Regional 5-hydroxyindoleacetic acid production in humans

Veno-arterial plasma concentration differences and regional organ plasma flows were used to quantify the relative amounts of 5-hydroxyindoleacetic acid (5-HIAA) contributed by various sites into the peripheral circulation. Positive venoarterial concentration gradients were found in the hepatosplanchnic, forearm, cardiac and jugular vessels in the healthy subjects. The renal circulation was determined to be the principal site of 5-HIAA clearance, extracting 18 +/- 2 nmol/min. The gut was the greatest contributor to the total 5-HIAA plasma pool with the relative contributions of the various organs being as follows: hepatosplanchnic organs 58%, skeletal muscle 26%, brain 6% and the heart 3%. The source of 5-HIAA stemming from these regional beds remains unknown, it may derive from serotonin taken up by and deaminated in ubiquitous endothelial cells, enterochromaffin cells of the gut, peripheral serotonergic nerves, serotonin turnover in platelets or perhaps the metabolism of serotonin taken up by sympathetic nerves.
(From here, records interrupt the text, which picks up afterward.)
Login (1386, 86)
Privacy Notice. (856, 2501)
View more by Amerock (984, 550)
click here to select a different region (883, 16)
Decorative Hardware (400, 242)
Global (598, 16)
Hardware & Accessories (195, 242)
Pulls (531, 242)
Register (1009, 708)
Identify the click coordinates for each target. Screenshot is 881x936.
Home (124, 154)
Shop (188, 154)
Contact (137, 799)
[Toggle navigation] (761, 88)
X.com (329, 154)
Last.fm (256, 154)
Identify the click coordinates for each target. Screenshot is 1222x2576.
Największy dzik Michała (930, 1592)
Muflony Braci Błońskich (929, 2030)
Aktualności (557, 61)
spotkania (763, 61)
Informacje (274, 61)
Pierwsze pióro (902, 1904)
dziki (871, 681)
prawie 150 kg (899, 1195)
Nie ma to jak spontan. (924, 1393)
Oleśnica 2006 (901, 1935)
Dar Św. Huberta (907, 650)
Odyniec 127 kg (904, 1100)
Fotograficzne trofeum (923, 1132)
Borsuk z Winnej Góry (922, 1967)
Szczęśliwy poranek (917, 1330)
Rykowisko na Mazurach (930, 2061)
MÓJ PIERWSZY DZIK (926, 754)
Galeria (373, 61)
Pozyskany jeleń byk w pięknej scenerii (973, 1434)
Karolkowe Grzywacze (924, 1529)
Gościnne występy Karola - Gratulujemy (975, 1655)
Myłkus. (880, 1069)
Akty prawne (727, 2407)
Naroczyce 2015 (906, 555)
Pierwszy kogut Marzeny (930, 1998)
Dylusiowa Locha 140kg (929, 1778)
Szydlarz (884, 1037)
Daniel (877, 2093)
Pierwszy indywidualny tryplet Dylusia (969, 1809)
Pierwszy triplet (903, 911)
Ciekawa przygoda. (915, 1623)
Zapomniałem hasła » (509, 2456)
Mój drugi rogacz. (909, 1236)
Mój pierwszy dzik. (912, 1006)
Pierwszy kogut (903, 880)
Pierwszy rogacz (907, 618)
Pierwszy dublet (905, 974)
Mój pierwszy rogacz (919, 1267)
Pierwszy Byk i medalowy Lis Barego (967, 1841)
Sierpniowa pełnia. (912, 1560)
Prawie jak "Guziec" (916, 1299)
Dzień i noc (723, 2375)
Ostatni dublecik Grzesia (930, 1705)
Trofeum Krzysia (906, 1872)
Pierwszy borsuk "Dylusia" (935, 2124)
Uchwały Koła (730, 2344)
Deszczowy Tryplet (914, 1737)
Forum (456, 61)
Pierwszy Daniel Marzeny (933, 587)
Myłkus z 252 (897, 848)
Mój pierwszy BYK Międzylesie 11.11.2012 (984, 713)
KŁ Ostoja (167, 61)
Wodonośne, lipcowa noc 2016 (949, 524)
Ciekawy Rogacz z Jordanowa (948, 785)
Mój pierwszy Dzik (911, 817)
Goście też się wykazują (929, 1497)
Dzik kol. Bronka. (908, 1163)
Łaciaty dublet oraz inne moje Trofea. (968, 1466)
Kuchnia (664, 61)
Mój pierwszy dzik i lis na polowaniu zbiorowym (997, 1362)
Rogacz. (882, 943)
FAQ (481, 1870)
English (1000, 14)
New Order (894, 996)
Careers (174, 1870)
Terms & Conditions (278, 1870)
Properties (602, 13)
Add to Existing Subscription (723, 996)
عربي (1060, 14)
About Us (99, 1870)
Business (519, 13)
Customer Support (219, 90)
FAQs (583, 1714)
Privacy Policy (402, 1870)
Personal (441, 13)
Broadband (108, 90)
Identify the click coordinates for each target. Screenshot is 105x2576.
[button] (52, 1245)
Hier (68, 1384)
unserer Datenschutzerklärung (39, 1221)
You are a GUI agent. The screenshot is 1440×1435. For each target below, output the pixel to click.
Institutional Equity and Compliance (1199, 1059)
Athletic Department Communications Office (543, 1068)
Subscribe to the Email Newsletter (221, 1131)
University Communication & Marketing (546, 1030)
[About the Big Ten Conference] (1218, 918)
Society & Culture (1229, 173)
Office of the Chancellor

To test the latter hypothesis we examined 23 patients with chronic congestive heart failure and 9 patients with pure autonomic failure to investigate the possible effects of sympathetic nervous system overactivity and underactivity on peripheral 5-HIAA production and plasma 5-HIAA concentration. The resting arterial plasma 5-HIAA concentration in the heart failure patients was increased three-fold. This elevated plasma 5-HIAA concentration was attributable to an increased rate of whole body 5-HIAA production. The arterial 5-HIAA plasma concentration in the autonomic failure patients was paradoxically elevated, being 70% greater than that of the healthy subjects. The increased 5-HIAA plasma concentration in these patients was accounted for by a reduction in 5-HIAA plasma clearance. In all subjects studied there was a weak relationship only between total body norepinephrine spillover to plasma and the arterial 5-HIAA plasma concentration. We found that in healthy subjects the overflow of 5-HIAA into the hepatic vein was significantly related to the underlying degree of sympathetic activity. It can be concluded that 5-HIAA is produced at a number of sites throughout the body with the arterial plasma concentration being dependent on both the level of production and plasma clearance. By far the majority of 5-HIAA in plasma is derived from the gut with only minimal contribution from the brain.